The first six years of my life I grew up with the steam engines. I remember the first multi-diesel engine freight I ever saw. The train was so long and was being pulled by four F7 type engines. I kept hollering "Look how many engines there are!!" as this huge freight rumbled by. I had never seen anything like this before, and to me this was a big event. I remember how there was no chug-a-lug noise or massive amount of smoke with it as there was with the steam engines. 

Instead, it had the sound of the diesels. To me they sounded like massive power. I just stood there messmorized As I watched them rumble by, as they were so different from the steam engines. As Dad and I stood there watching this train go by, I remember him saying with a little sadness in his voice "This is the way of the future. The steamers are dying. Pretty soon they'll all be gone." Time proved him right. 

From the moment that I first seen this new type of train, I kept asking how were they driving the extra engines? I remember as a young boy, this above anything else, I had to find the answer to. I just had to know how they did it. I think this is when I got hooked on trains as they and everything about them have facinated me ever since. I mean, the more I learned about them, the more facinated I became with them.

Routerman


----------



## tjcruiser

Routerman,

Nice recollections. How old are you?

TJ


----------



## Gansett

I remember the steamers which were either NY,NH & H which evolved into the New Haven line. By the mid 50's there were very few NY,NH & H left so I guess I saw the last of the NH steamers. I vividly remember seeing a diesel the first time WOW! Tracks weren't that far from my house back then and we kids used to put pennies on the tracks. Those guys on the trains were always friendly, always waving to us.

TJ, there was a RR bridge between Barrington and Warren. My Dad and I were fishing off it when a fast mover appeared. My Dad grabbed the fishing poles in one hand and me in the other and off we went. I don't remember my feet hitting the ground.

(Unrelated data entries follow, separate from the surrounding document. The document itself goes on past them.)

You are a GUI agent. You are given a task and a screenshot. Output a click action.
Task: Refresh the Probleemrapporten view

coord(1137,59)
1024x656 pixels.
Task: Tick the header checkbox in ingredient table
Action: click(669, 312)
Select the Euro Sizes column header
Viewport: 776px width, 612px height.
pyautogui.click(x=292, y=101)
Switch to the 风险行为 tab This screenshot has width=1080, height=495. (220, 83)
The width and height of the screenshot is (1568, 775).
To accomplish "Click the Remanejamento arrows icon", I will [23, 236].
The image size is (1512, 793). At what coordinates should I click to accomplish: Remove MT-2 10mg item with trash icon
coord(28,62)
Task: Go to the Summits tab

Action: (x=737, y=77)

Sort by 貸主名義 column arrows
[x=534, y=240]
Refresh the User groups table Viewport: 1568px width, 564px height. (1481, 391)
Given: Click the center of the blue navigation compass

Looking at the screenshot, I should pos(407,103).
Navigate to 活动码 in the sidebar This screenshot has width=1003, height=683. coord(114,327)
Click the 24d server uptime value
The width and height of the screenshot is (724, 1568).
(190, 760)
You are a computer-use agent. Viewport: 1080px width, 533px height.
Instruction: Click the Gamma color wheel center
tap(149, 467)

I DO remember the constant whistle blasts. We went right home then, maybe Dad needed clean underwear?

I might have posted this before but it's a good way to spend a few hours.

http://sites.google.com/site/rhodeislandrailroads/home


----------



## tjcruiser

JackC said:


> I might have posted this before but it's a good way to spend a few hours.
> http://sites.google.com/site/rhodeislandrailroads/home


Nice link.

I know this view well:










Sakonnet River Bridge ... The truss structure was taken down a few years ago. The stone piers remain. Last train to cross was a long, long time ago.

Cheers,

TJ


----------



## jzrouterman

tjcruiser said:


> Routerman,
> 
> Nice recollections. How old are you?
> 
> TJ


Thanks. I'll be 62 on the 21st of this month. I was born in 1949. 

Routerman


----------



## gunrunnerjohn

jzrouterman said:


> Thanks. I'll be 62 on the 21st of this month. I was born in 1949.
> 
> Routerman


So, you're just a young whippersnapper, right?


----------



## jzrouterman

gunrunnerjohn said:


> So, you're just a young whippersnapper, right?


Well said. Now the secret is out!! :laugh::laugh:


----------